When people ask me what I do in terms of a job, and I mention I am a substitute teacher, many people tell me, “Oh, I could never do that!”.
Half of me takes this as a compliment, feeling that they are confessing that I have more patience than them, and I can keep it together in a situation that would drive them to tears.
But another half of me feels that this is a thinly-veiled insult, and that they are really saying, “You are a doormat for tolerating such a job and I pity you”
I don’t know, I guess I’m a little defensive about it. Many people have admitted to me that they feel that subbing is hard in terms of patience, and few people would admit to being willing to try it/kept at it for very long. But I would feel like a fool if I learned that the real reason for this is because I’m the only one on the planet willing to settle for something so stressful. Granted, I am looking for other jobs, so its not like I think being a substitute teacher is the best thing I can do, but at the same time I take pride in myself in trying to do my job well, and have it be a learning experience for myself.
Well, if it makes you feel any better, if I said that to any teacher (not that I would), it would be in the first sense.
However, they may be thinking back to some of the lame subs they had in school and the hard time they were given by the classes. You seem like you actually take the job seriously.
That’s what I mean when I tell someone I couldn’t do their job, and I mean it as a compliment. I work directly with aspiring CNAs and LPNs and often try to compliment them for taking on a (what I perceive as difficult) job.
OTOH, when I’ve received that comment, I’ve had the doormat feeling too.
It could simply be a statement of fact. There are a million reasons that a person “could not do” what another person does. I have a friend who could never work a desk job. It’s not her bag.
I could never be a ditch digger. I’m simply not strong enough. It is not a statement of the worth of the work, but a statement of ability.
The majority of the time “I can’t imagine”, “I could never do that” and “It’s just not meeee!” are on the boundary line between the world of thinly veiled insults and thinly veiled judgments on your life. Occasionally they stir me up but I think “Because you’re not capable” and move on.
it is kind of an annoying one, though. People say it all the time to me with regard to being a vegetarian (usually like, “oooh, I could never do that. I NEEEEEED meat.” or “I could never do that. I love hot dogs too much.”) and it’s… annoying.
but the general meaning behind it, I think, it usually “you have more patience/willpower/courage/whatever than I do, and, although I’m not really all that interested in trying to build or use my patience/willpower/courage/whatever, I think it’s kind of cool that you have.”
I say “I could never do that” all the time. To many different career paths. I am in no way saying that I think the person is a doormat.
Usually I am not really saying “You have the courage of a thousand lions” either. I wouldn’t even say it is in between. Typically all I am saying is that I don’t find that sort of work bearable, but I am not a fool to think that others hate everything I hate.

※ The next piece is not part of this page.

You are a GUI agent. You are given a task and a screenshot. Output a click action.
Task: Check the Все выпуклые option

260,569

For example, I started college to be a Pharmacist and worked in a Pharmacy as a tech for a year before I realized it wasn’t for me. I hated the job and switched majors, quit my job and vowed never to return. And I won’t. In no way shape or form does that translate into “Pharmacists and their Techs are doormats.” They just obviously have skills and preferences different than my own.
I say it is neither complement nor insult. I think it is just a statement of their preferences.

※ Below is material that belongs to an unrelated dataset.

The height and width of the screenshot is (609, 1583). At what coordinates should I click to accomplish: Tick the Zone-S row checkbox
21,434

I hate yard work, and would much rather pay somebody to do it (could I afford it). Yet some people spend hours and hours with their yard and garden. I’m not saying anything about their character by saying “I couldn’t do that.” I am just saying that I do not ever wish to do that, can I help it.
I do counted cross stitch. Every now and then, someone sees me doing counted cross stitch, or sees a baby bib or a bookmark which I have stitched and says “I could never do that” (sometimes ending with “I don’t have the patience”). Usually, I believe it to be intended as a compliment, and I accept it graciously. Sometimes, though, I want to say “yes, you could, you just don’t want to, it’s not that difficult or time consuming”
I take it as a compliment. I’m pretty sure that I’ve said it in the past. To me it’s a way of saying that I don’t possess the skills/patience/intelligence/etc to do what you do.
“If you can read this, thank a teacher. If you can read this in English, thank an English teacher.”
I do it too, and people tend to say it in a few different tones:
“Oh, wow, I can’t believe anyone under the age of 60 can do more than dress themselves!” (I’m 24, and most people with this tone are above the age of 60 and incredulous that I cross stitch without a hoop.)
“Oh, wow, I can’t believe that you can do something so boring and tedious for so long!”
“Oh, wow, I could poke my eye out with the needle before I got that down!”
Yeah, that’s pretty much how I feel when people say that, though it’s not generally about the cross-stitching (which I also do, and also without a hoop, it’s easier).
It is meant to be a compliment, and I know it must have come out of my mouth too, but it also annoys me a bit.